Lecturer in Anthropology, Princeton University
This paper presents an account of Jaysh al-Tahrir (Liberation Army) in the Sahara, a little-known anticolonial insurgency from the late 1950s. Occurring after Moroccan independence, the Liberation Army’s aims were at once irredentist, in seeking to expand Morocco’s borders, and anticolonial, in attacking French and Spanish military outposts dotting colonial borders across the western Sahara. Though fleeting – the Liberation Army disbanded after a joint French-Spanish counterinsurgency in 1958 – the armed movement brought together Saharans and Moroccans of radically different political persuasions.
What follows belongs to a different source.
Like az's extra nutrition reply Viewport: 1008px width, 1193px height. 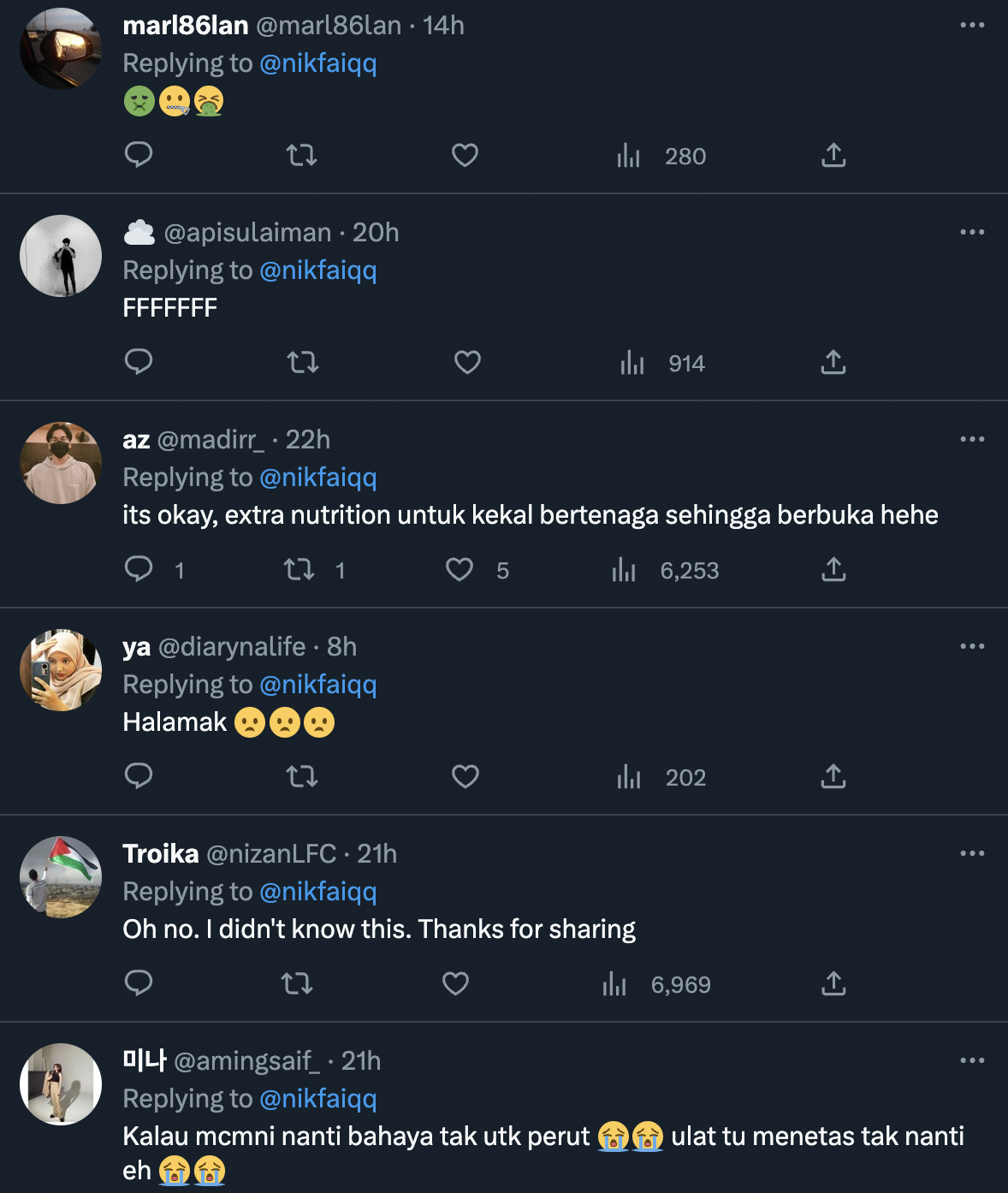tap(460, 569)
While histories of this movement have largely been coopted, erased, or marginalized by nationalist narratives and processes of Sahrawi, Moroccan, Mauritanian and Algerian state formation, the afterlives of the Liberation Army continue to haunt the region’s political present. This paper argues that the history of the Liberation Army reveals multiple dynamics of Maghrebi decolonization that defy methodological nationalism. The first involves the complex relations of autonomy and dependence between Maghrebi and Saharan peoples that challenge the border-making processes of nation-state formation. The second involves the integral role of the Sahara in the making of the Maghreb as a collection of postcolonial nation-states.
Mark Drury received his Ph.D. from the anthropology program at The Graduate Center, the City University of New York (CUNY). He is currently a lecturer in anthropology at Princeton University. His research focuses on sovereignty, human rights and international law; surveillance, security and political conflict; and the historiography of decolonization.